_STATED PROBLEM_
Could you give every line of the listing below as a numbered list, skipping blank lines and leaving out the pictures?

— begin STORED DATA —

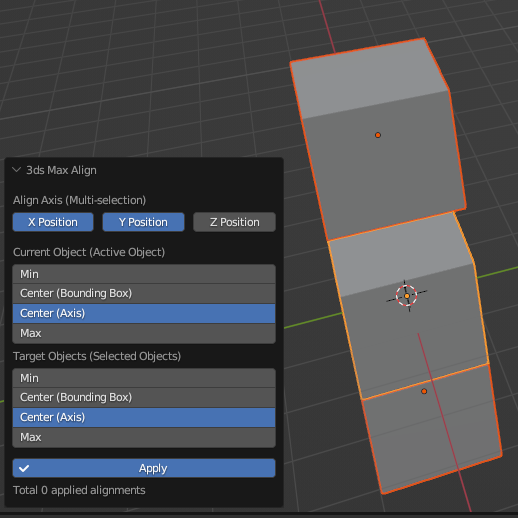Choose Center (Bounding Box) for Current Object
Viewport: 518px width, 518px height.
144,293
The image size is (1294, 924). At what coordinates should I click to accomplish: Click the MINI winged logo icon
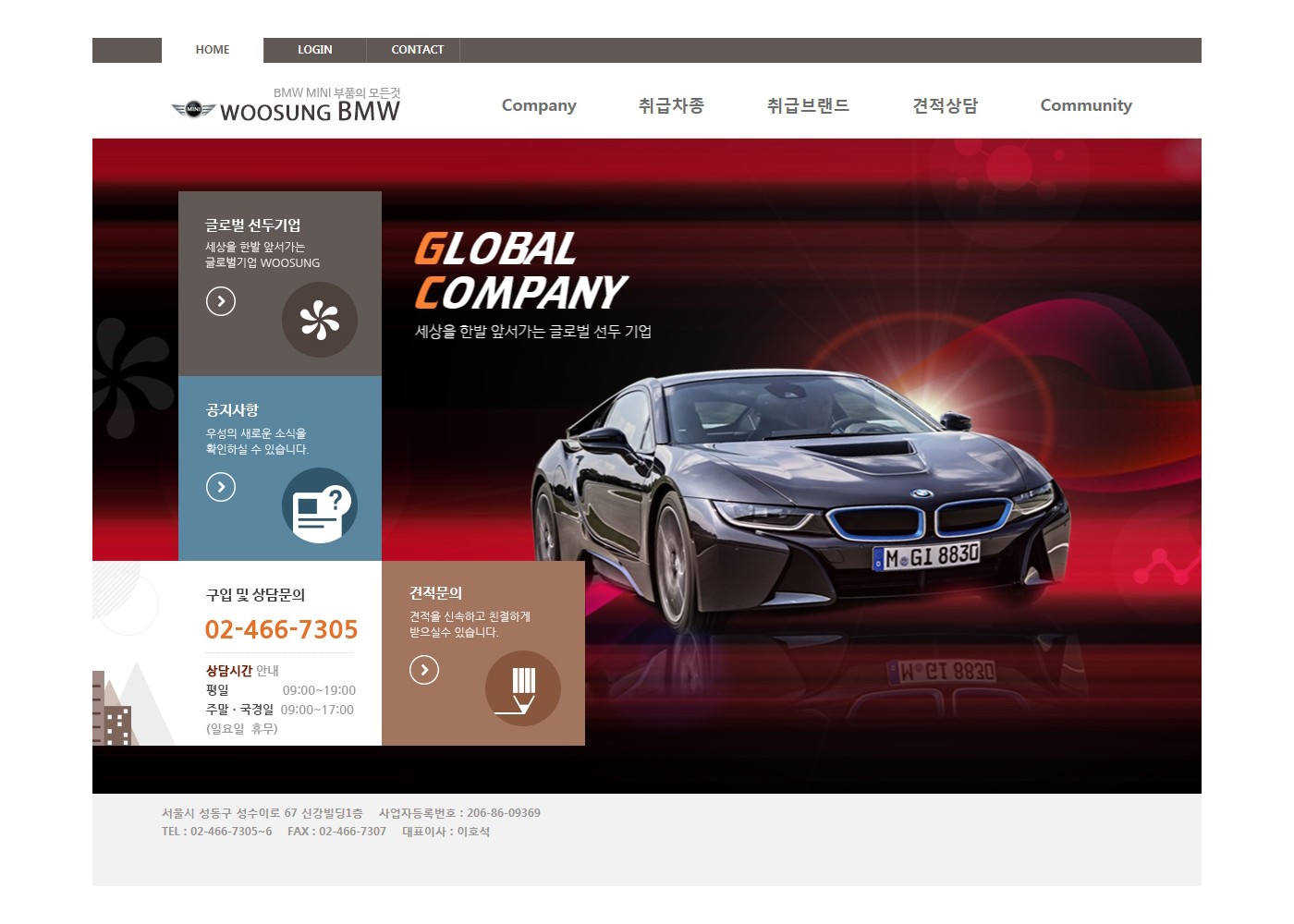point(193,110)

— end STORED DATA —

_SOLUTION TO THIS EXERCISE_
1. Choose Center (Bounding Box) for Current Object
2. Viewport: 518px width, 518px height.
3. 144,293
4. The image size is (1294, 924). At what coordinates should I click to accomplish: Click the MINI winged logo icon
5. point(193,110)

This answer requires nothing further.